IDPs set to be continuously applying to embassies for political asylum
27 January, 2011
A number of evicted IDPs suedNot surprisingly, in the New Year’s Eve the Authorities had mercy on IDPs living in the capital and slightly postponed realization of their massive eviction plan. IDPs residing in up to 30 compact settlements of Tbilisi area received a warning from Subeliani’s Ministry to leave their residences within 10 days and be resettled in regions. The letter of warning sent out by the Ministry stressed that the IDPs would face forced eviction by police if they did not heed to the Ministerial order.
The Ministry has been offering alternative places to those IDP who do not have their own apartments. All alternatives – newly and fully refurbished reportedly - are located in the regions, not in the capital.
It turns out that the Ministry had devised standard operational procedures comprising visits to the compact resettlement places to deliver individual warning letters to those IDPs who do not own their own places of residence.
IDPs living in compact settlements of Tbilisi and a part of the opposition parties plan to set up camps in front of the Parliament and threaten with mass protests.
During one of such protest rallies, representatives of the opposition parties together with IDPs were loudly denouncing persecution and oppression of IDPs and demanding alternative places and jobs within Tbilisi area. The rally was joined by MP Gia Tsagareishvili who stated that the Authorities go on with persecution of citizens and that Potskho-Etseri village where the rehabilitation Center is located is a destitute place without even electricity (no matter that a hydropower station stands at the distance of 700 meters from there). The IDPs participating in the rally say that their relatives and close friends were evicted illegally; the police used force and no one knew where the poor evicted persons were scurried away.
::::
Resume the news report on the eviction of IDPs from Tbilisi, picking up after its last sentence. The material that follows comes from a different source than the text above.

Extracted Records:
::::
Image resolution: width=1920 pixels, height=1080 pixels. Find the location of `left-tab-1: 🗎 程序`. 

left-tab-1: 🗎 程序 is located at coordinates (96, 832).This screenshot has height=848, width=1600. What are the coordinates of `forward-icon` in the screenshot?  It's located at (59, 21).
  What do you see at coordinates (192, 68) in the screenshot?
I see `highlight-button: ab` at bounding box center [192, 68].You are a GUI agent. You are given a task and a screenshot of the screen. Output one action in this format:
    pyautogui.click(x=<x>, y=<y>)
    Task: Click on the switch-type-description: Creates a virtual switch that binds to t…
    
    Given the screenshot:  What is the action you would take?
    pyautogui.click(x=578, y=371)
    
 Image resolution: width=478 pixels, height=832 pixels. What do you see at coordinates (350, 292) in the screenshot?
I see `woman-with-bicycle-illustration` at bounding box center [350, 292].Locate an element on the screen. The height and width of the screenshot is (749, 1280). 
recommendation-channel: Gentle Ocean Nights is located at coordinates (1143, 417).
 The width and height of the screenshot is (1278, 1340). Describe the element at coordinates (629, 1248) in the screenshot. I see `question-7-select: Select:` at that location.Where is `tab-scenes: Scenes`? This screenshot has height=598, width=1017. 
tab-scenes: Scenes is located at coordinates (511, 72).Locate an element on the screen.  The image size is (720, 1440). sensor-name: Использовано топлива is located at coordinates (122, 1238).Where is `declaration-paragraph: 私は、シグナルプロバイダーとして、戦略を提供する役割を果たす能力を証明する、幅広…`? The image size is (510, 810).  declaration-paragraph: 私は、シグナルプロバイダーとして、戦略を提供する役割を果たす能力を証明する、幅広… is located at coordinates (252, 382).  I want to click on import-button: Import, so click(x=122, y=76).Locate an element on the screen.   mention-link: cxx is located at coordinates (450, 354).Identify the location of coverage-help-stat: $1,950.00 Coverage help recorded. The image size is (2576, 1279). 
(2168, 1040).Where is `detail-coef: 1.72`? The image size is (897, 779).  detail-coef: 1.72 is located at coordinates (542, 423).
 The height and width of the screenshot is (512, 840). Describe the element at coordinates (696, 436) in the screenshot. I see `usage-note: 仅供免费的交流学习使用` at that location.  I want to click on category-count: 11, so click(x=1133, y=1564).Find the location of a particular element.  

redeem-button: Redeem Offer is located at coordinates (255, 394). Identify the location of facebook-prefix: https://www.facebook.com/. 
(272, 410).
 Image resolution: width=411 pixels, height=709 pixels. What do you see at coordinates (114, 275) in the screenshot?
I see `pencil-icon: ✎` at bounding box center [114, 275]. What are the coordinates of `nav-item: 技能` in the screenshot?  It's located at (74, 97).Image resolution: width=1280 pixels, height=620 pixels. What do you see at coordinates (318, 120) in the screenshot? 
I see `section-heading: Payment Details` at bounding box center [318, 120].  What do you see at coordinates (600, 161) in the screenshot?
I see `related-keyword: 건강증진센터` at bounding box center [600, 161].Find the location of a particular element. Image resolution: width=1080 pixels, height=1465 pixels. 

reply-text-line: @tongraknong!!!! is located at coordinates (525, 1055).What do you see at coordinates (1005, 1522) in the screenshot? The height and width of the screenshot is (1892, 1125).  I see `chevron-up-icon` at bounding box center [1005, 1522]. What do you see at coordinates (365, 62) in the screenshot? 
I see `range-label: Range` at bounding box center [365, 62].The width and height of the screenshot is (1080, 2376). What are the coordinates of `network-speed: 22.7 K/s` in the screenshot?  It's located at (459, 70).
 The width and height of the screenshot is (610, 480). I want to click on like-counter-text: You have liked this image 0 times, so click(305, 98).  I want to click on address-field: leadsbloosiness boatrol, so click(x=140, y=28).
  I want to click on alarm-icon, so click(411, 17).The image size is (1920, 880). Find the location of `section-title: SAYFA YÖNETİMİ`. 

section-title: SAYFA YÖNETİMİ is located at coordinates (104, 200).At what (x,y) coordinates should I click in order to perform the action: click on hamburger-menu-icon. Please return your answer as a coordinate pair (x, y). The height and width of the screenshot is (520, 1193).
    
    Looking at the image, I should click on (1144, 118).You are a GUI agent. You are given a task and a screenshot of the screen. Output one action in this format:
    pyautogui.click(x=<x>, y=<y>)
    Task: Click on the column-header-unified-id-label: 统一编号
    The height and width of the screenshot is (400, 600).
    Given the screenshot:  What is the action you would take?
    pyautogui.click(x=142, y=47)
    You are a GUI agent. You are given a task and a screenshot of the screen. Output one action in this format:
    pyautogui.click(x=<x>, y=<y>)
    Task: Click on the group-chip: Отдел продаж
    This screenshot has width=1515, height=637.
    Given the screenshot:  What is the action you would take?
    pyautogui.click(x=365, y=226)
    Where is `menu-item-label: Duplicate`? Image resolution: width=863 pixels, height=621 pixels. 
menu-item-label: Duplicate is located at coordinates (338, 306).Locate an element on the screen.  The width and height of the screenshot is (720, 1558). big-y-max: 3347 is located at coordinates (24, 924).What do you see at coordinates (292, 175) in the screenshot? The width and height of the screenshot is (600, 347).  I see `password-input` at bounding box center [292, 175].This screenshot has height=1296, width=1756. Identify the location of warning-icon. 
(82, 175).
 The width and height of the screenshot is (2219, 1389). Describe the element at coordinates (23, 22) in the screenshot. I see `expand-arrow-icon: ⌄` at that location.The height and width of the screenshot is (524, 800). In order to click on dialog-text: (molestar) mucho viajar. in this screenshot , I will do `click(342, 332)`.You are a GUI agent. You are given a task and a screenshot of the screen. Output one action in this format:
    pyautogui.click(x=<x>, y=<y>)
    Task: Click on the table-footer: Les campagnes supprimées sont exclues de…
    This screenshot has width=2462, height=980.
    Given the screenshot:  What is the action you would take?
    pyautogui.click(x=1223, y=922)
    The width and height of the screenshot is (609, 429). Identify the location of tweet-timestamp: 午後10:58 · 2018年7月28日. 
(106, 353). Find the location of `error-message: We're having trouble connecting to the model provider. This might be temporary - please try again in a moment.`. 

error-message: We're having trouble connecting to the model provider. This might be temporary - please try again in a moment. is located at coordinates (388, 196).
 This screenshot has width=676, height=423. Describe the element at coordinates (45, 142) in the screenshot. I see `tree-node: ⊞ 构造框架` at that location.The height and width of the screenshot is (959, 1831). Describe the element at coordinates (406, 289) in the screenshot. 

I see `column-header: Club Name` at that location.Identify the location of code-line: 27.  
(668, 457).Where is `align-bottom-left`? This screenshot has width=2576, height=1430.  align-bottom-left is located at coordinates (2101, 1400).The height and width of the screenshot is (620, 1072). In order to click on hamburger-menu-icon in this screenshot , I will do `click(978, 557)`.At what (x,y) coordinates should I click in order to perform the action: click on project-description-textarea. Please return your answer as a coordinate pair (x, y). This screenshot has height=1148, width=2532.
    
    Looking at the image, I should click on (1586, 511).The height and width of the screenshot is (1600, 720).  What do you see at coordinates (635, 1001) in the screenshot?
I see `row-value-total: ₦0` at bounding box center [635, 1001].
::::
§ OUTPUT BELOW:
Eviction of IDPs has started from Bagebi area of the Capital. Police called in to the former Student Residential Blocks currently hosting hundreds of IDP families early morning and demanded from them to leave the residences immediately. Many IDPs living there in three high rising old Soviet buildings lost their homes during the August war. They yielded to the police demands but this did not stop them protesting all along the way. They say most of them did not receive compensation and that they had formal documents allowing them to stay till their compensation. The opposition representatives turned up in Bagebi in the morning. In addition, the EU monitoring mission representatives also seemed to be present and watching on.
While the IDPs were being evicted, their relatives – IDPs themselves - started to arrive from other compact settlements but at the entrance of the area police clashed with them trying to block them off and avoid potential problems in eviction process. The confrontation did not last long even though IDPs managed to move away the police-planted mobile fence. One of the IDPs got sick and received emergency aid from the emergency medical team on the spot. According to initial reports, police detained up to 10 IDPs.
By mid-day, police left the area after several Lorries full of IDP items moved out. Later Georgian Ministry of Refugees and Resettlement released a statement accused representatives of opposition parties of instigating violence and disobedience among IDPs by directly involving themselves in the action.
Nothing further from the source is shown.